Der Nachwuchsmangel in der Fleischerbranche ist dramatisch
Das größte Problem sieht der Innungs-Obermeister jedoch im Personalmangel. "Der Nachwuchs fehlt", sagt er. Und es gebe kaum Fachkräfte, die bereit seien, bestehende Metzgereien zu übernehmen. Die Branche geht dieses Problem an, indem sie junge Menschen aus Indien als Auszubildende nach Deutschland locken will. "Das ist ein guter Weg, wir rechnen im Innungsgebiet mit 15 bis 20 Indern, die im September 2024 nach guter Vorbereitung hier ihre Ausbildung starten", sagt Hohl.
Solche Initiativen können den Nachwuchsmangel im Fleischerhandwerk allenfalls lindern, aber nicht bremsen. Seit Jahren sind die Ausbildungszahlen stark rückläufig. An der Peter-Bruckmann-Schule in Heilbronn wurden 2009/2010 in drei Jahrgängen noch 56 Fleischer und 68 Fleischereifachverkäuferinnen ausgebildet, im Jahr 2022/2023 waren es nur noch 24 beziehungsweise 20 junge Leute. Ähnlich ist das Bild in Hohenlohe.
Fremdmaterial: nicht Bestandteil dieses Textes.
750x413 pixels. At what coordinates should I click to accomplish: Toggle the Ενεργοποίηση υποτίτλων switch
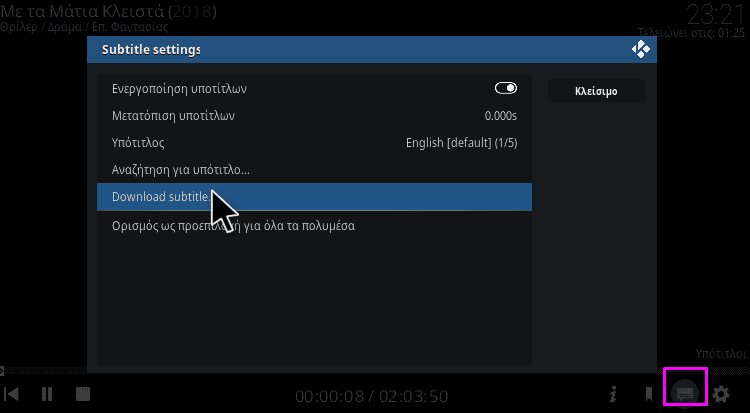(x=506, y=88)
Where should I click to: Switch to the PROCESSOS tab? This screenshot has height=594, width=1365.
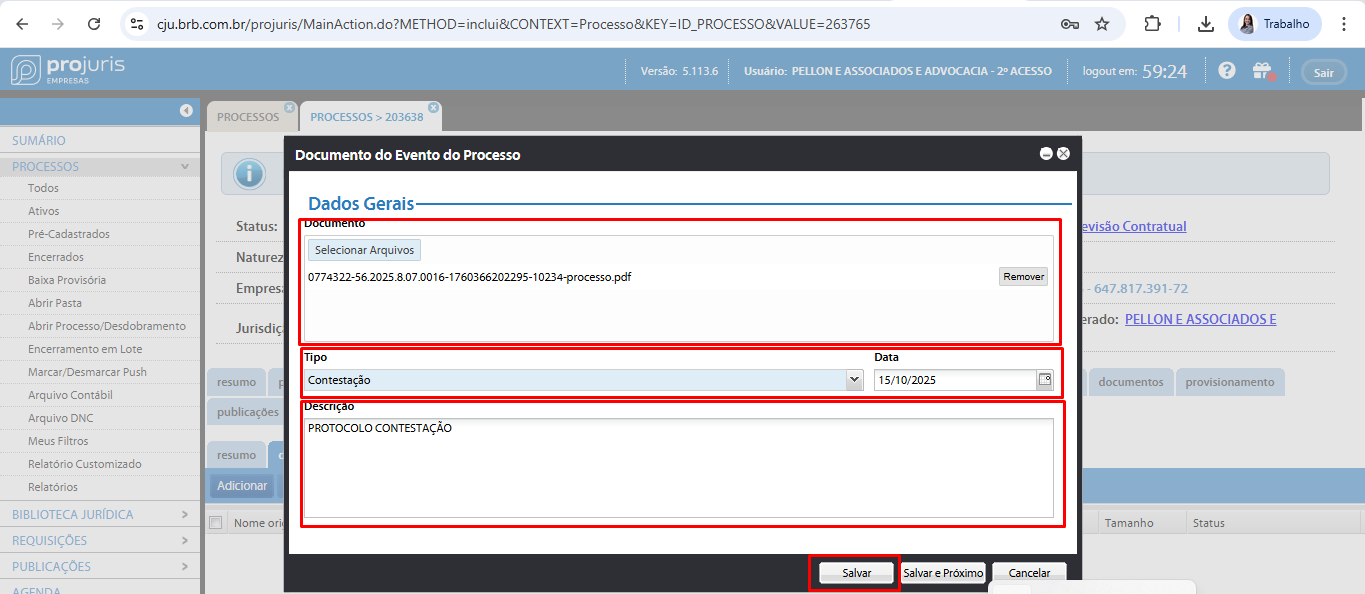(x=247, y=117)
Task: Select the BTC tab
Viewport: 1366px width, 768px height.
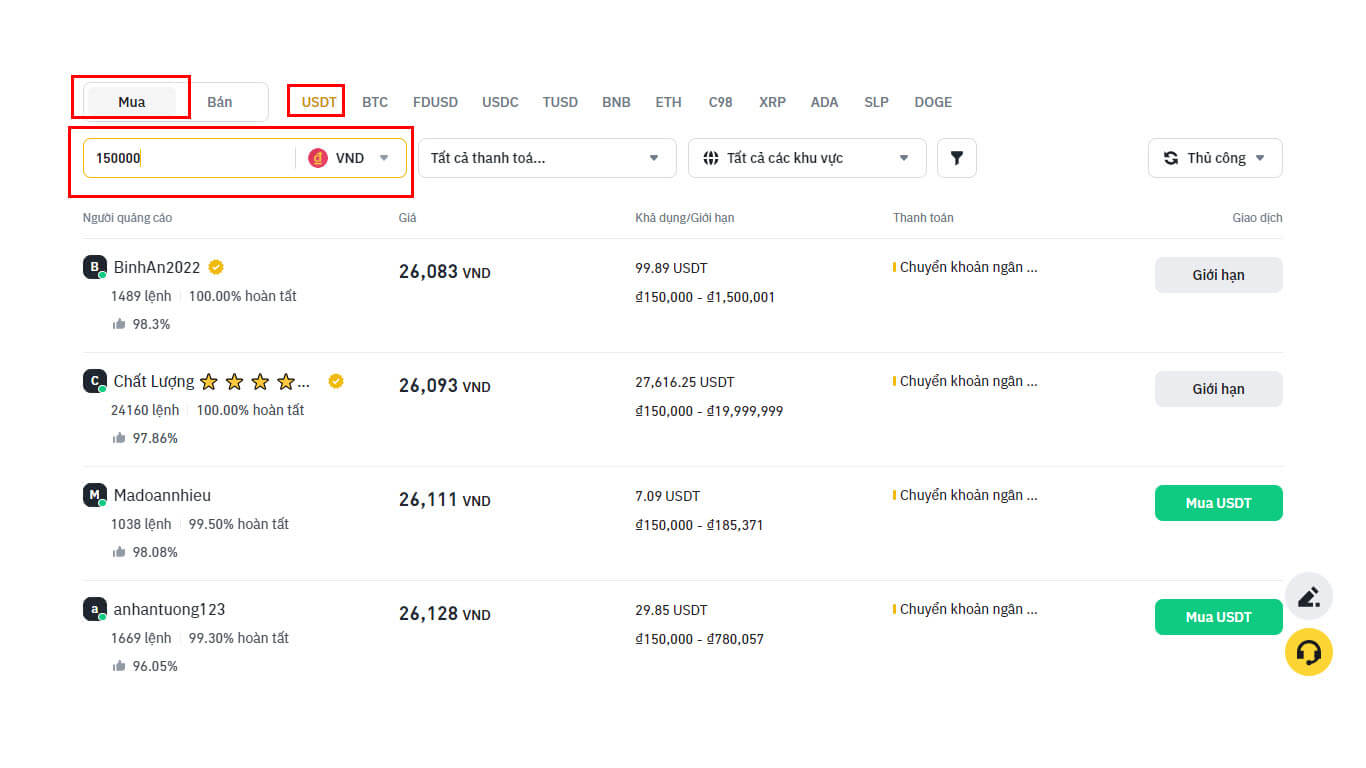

An der Gewerblichen Schule Künzelsau werden im aktuellen Schuljahr 14 Fleischer und 18 Fleischereifachverkäuferinnen ausgebildet. Hält der Abwärtstrend an, droht dem Bildungsangebot die Einstellung.
Fleischproduktion in deutschen Schlachthöfen sinkt
Die Fleischproduktion in deutschen Schlachthöfen ist in der ersten Jahreshälfte weiter zurückgegangen. Die Gesamtmenge sank gegenüber dem Vorjahreszeitraum um 5,9 Prozent auf 3,3 Millionen Tonnen, wie das Statistische Bundesamt mitteilte. Insgesamt wurden 23,6 Millionen Schweine, Rinder, Schafe, Ziegen und Pferde sowie 343,9 Millionen Hühner, Puten und Enten geschlachtet. 21,6 Millionen geschlachtete Schweine waren 2,2 Millionen weniger als zuvor. Die erzeugte Schweinefleischmenge sank um 9,4 Prozent auf 2,1 Millionen Tonnen.